* **SUPPLIED TEXT**:
* Start *

Beefy Boxes and Bandwidth Generously Provided by pair Networks
Welcome to the Monastery
 
PerlMonks  

RFC: How to unaccent text?

by ferreira (Chaplain)
on Apr 10, 2007 at 14:56 UTC ( [id://609166]=perlmeditation: print w/replies, xml ) Need Help??

I am not sure where this node fits exactly. Too shallow to be a tutorial, but I think the answer is a nice reference to others interested in the topic.

How to unaccent text?

Many Western languages use the Roman alphabet (a, b, ..., z) with a few or a bunch of diacritical marks. These diacritical marks are often called accents (like in French événement, Portuguese açaí, Spanish vicuña). Well, there are more in languages like Polish, Czech, Serbian which uses even more diacritics and digraphs, but I don't have much to say about that.

The Roman alphabet is particularly favoured in computer world, because it is part of the ASCII character set. There are lots of extensions to make more representative character sets while keeping some compatibility with ASCII. But sometimes you will be interested in downgrading your fancy strings to plain old [\0-\x7F] character range. It could be because your boss don't rely on modern technology, compatibility issues, easiness of accent-insensitive comparison, etc.

In Perl, how do you unaccent text?

Text::Unaccent

A very good thing about this module is its name — it is very obvious that it fits the task in hand.

Text::Unaccent distribution requires compilation to be installed because it uses an XS component and has a dependency on the iconv library.

It supports multiple character sets used like this:

use Text::Unaccent; $unaccented = unac_string($charset, $text);

where $charset is something like "iso-8859-1", "utf-8", etc.

Text::Unidecode

Unlike the previous module, the purpose of Text::Unidecode is not to remove accents from a string. It has a broader objective to provide ASCII transliterations of Unicode text.

For example, it may convert "\x{5317}\x{4EB0}" (Chinese characters for Beijing) to "Bei Jing". But what is interesting here is that transliterations of Roman characters with accents are usually the naked Roman characters (as we wanted).

The module lives in a pure Perl distribution (which makes it very portable and immediate to install).

* End *

* **SHORT PROBLEM**:
Answer these questions about the post on unaccenting text in Perl:
(a) Which library does the Text::Unaccent distribution depend on?
(b) What broader objective does Text::Unidecode have?
(c) Which Spanish word is given as an example of a word with accents?
The lines after this point come from a separate source.

* **DATA PROVIDED**:

* Start *

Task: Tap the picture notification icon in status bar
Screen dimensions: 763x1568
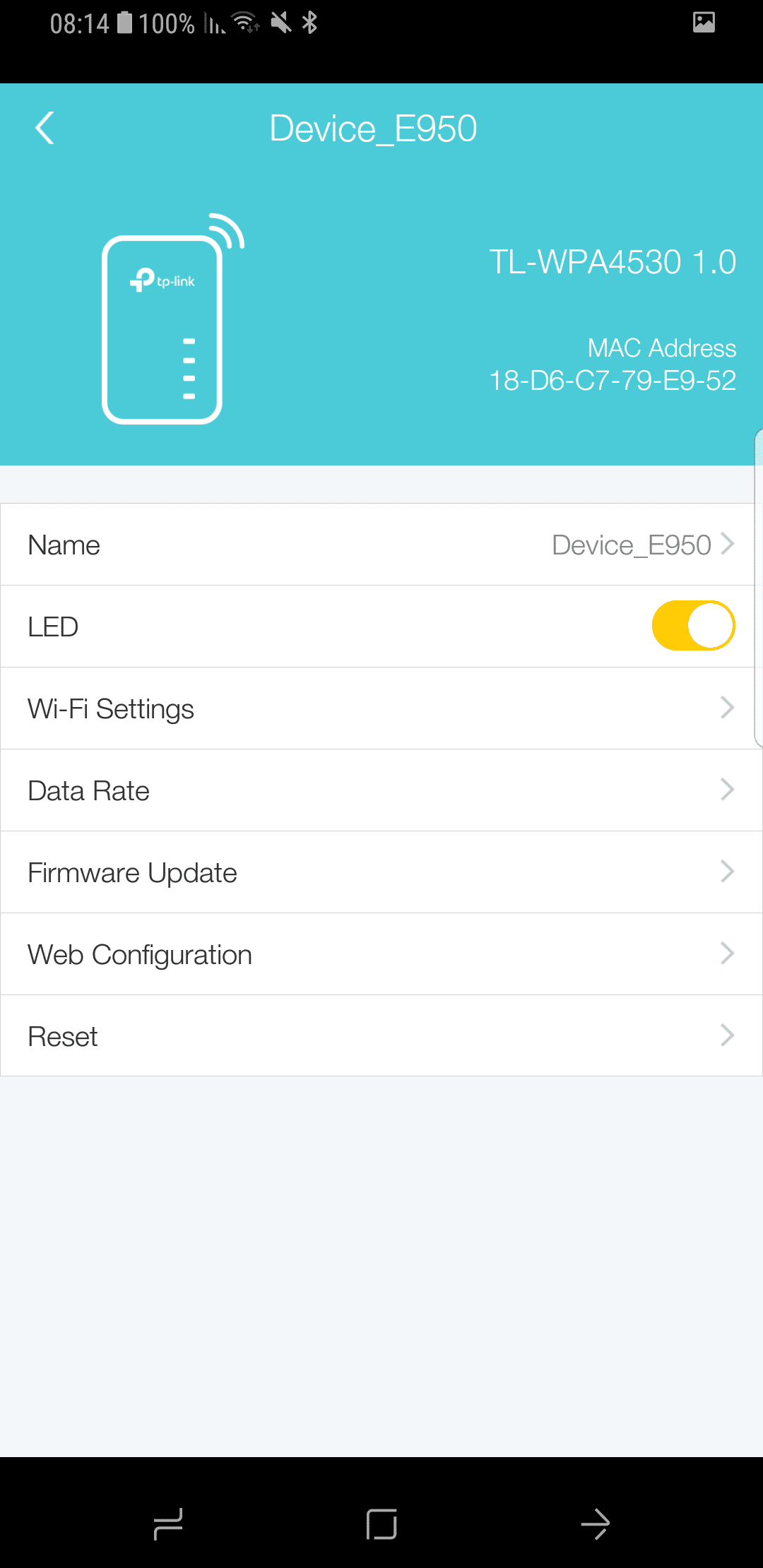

* End *

* **COMPLETE OUTPUT**:
(a) The iconv library.
(b) To provide ASCII transliterations of Unicode text.
(c) Vicuña.